■ WORK REQUEST: Copy each line of the listing where the word "Open" can be found.

■ GIVEN ENTRIES:
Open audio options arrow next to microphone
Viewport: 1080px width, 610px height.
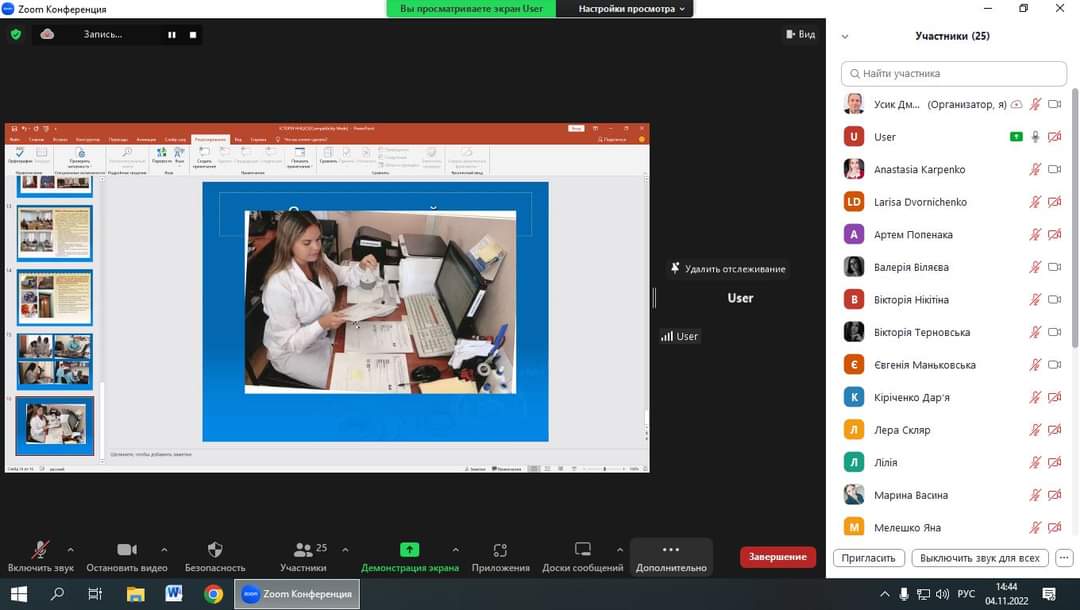coord(70,549)
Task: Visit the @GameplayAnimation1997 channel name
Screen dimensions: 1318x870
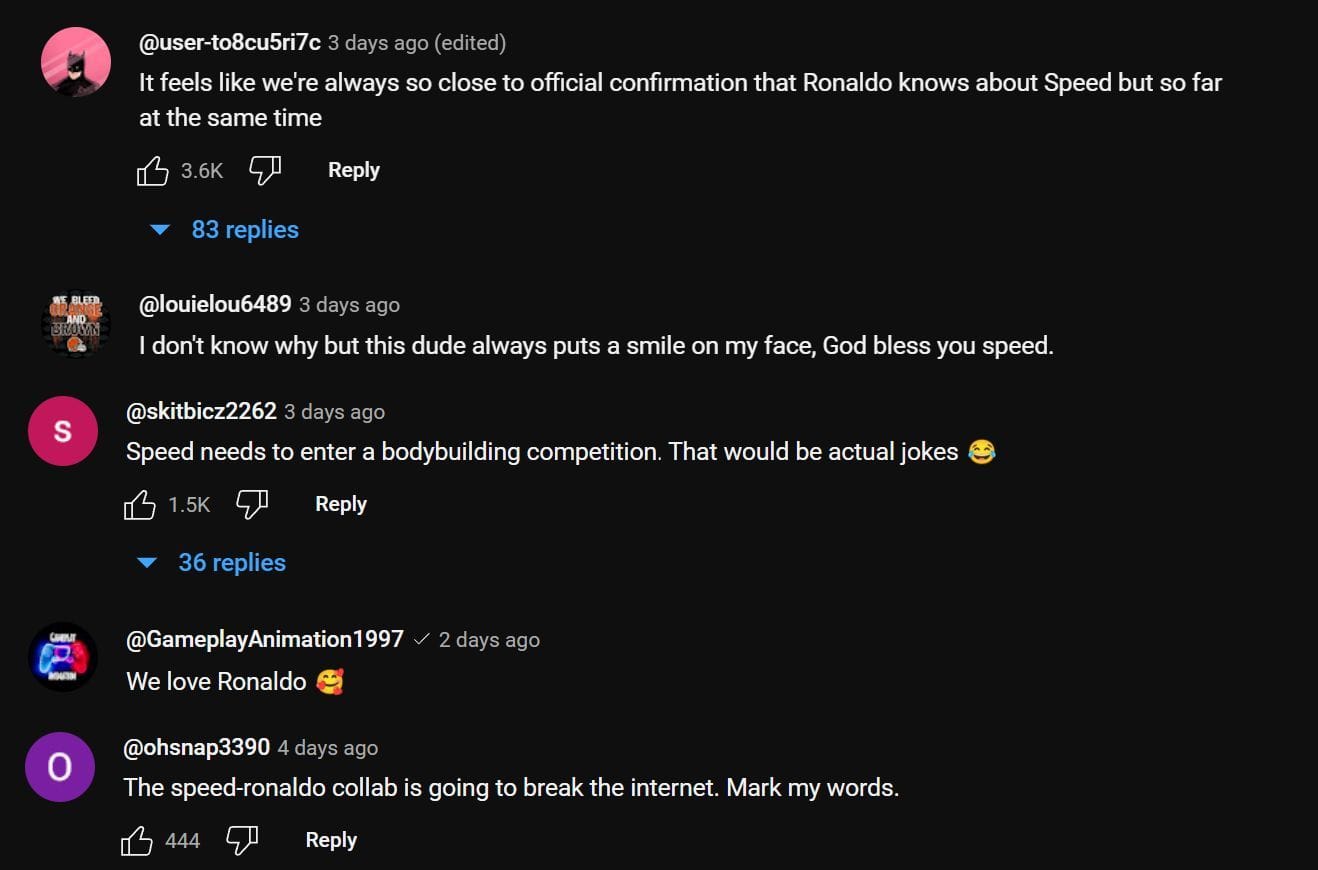Action: 265,639
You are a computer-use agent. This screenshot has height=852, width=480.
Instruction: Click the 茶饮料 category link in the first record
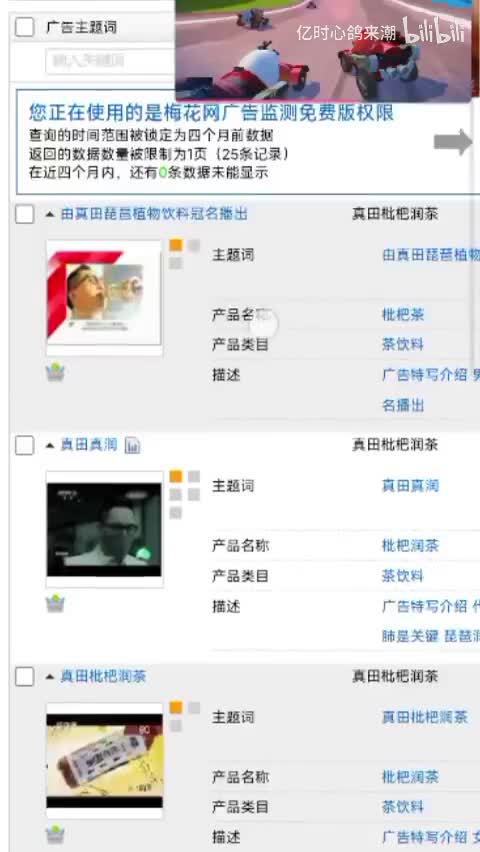tap(402, 344)
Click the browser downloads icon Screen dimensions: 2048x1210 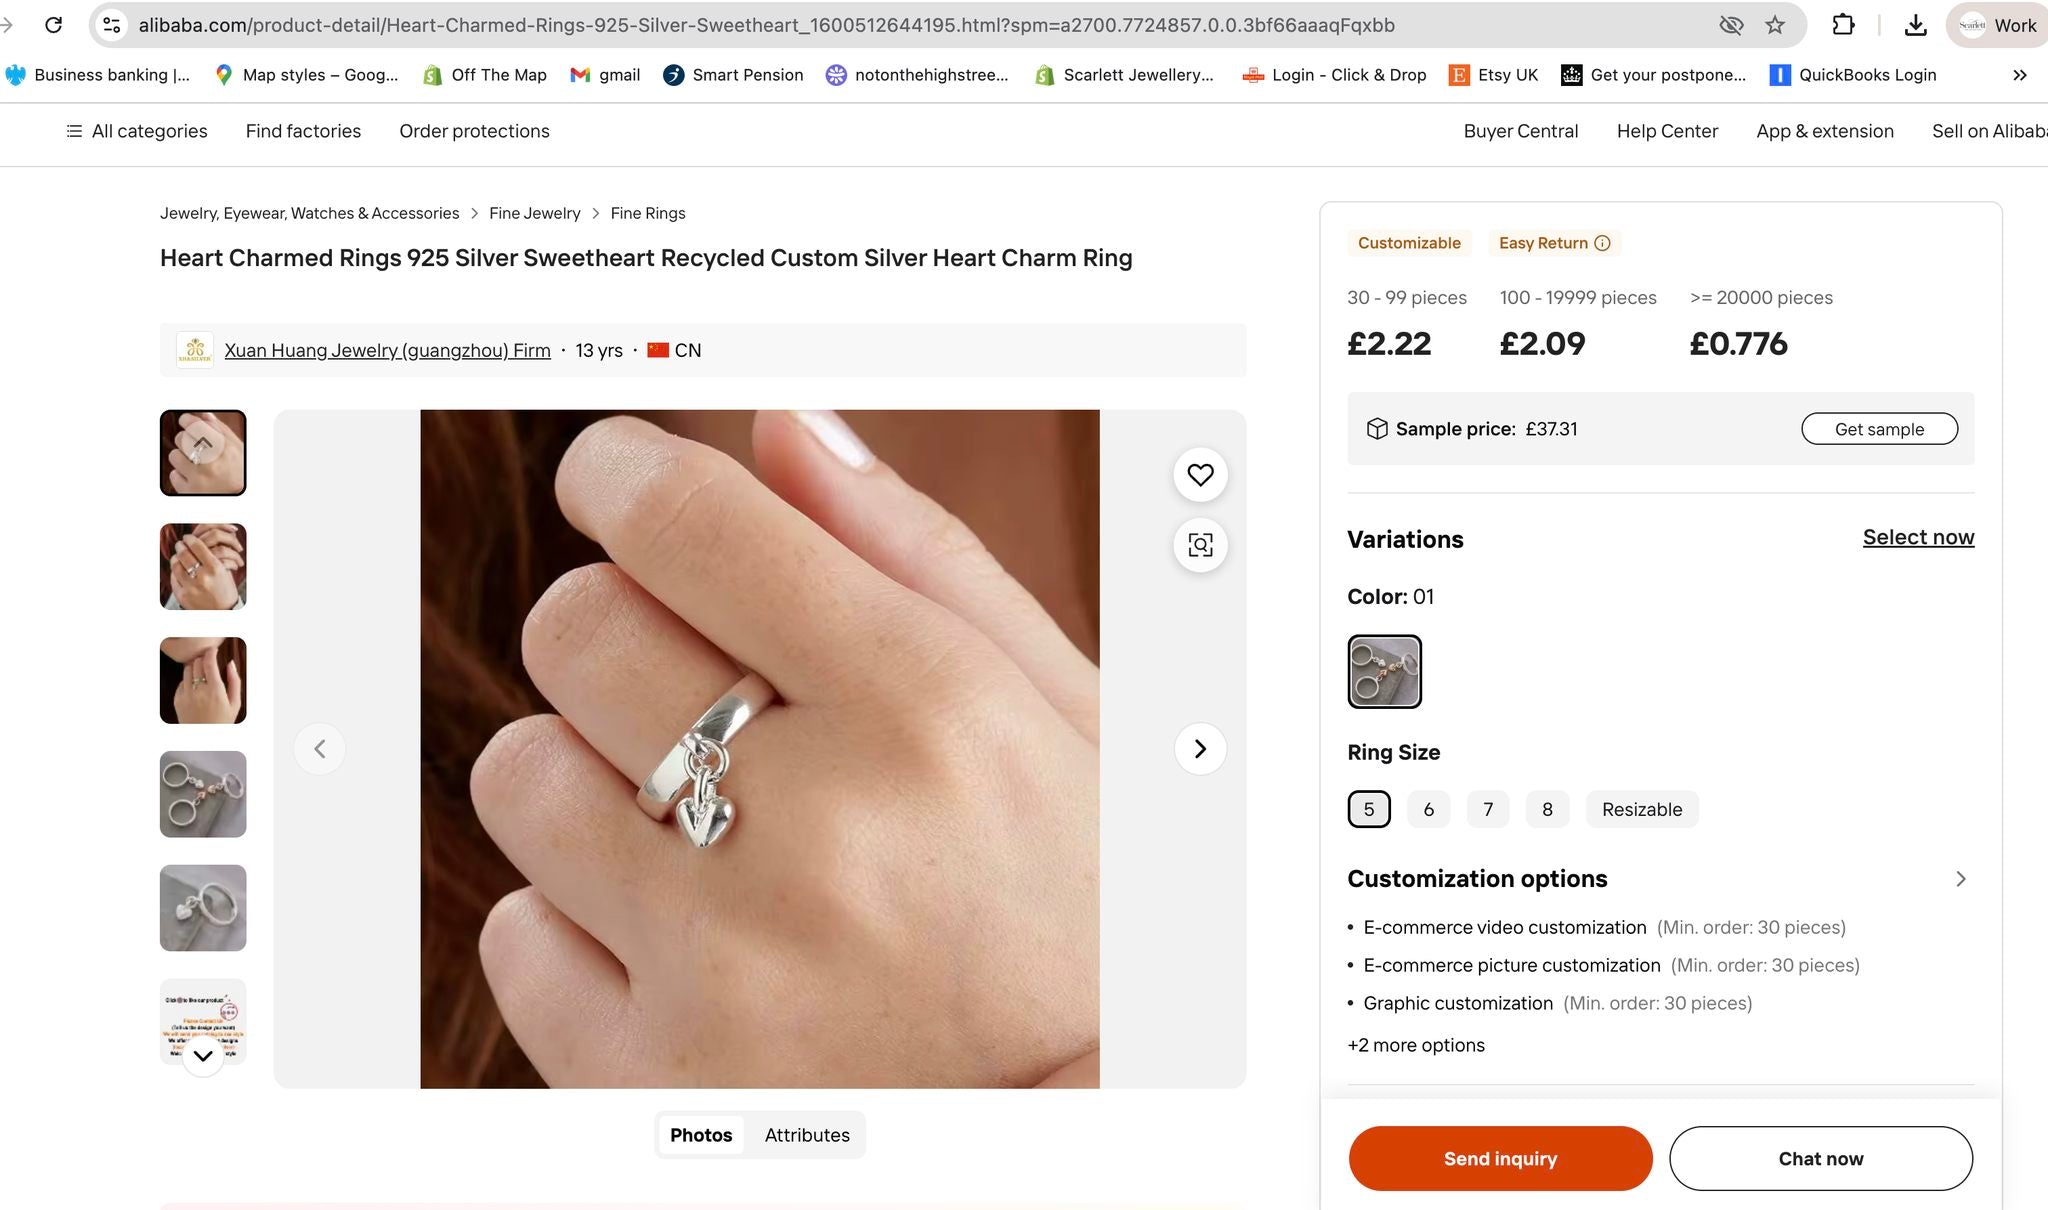coord(1915,25)
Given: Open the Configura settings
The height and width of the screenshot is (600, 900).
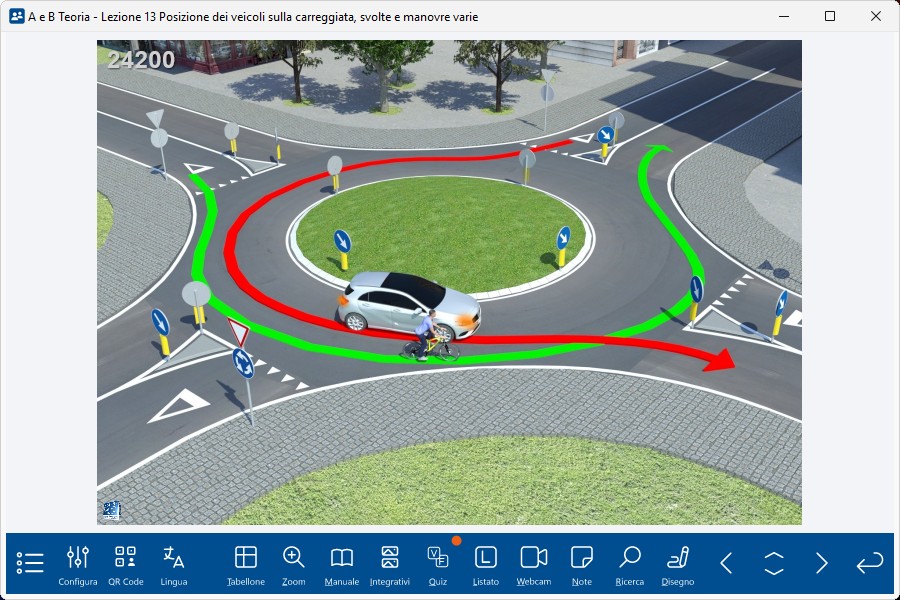Looking at the screenshot, I should [x=78, y=564].
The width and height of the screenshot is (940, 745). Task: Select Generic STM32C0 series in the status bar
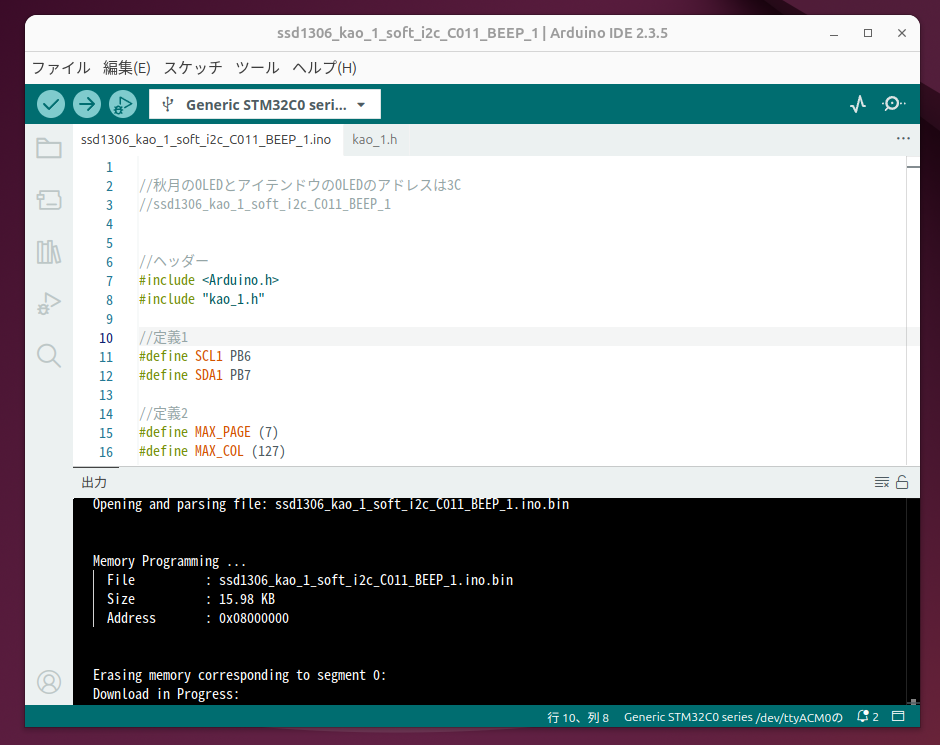[732, 717]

■ SOLUTION BELOW:
Open audio options arrow next to microphone
Given: Open the Configura settings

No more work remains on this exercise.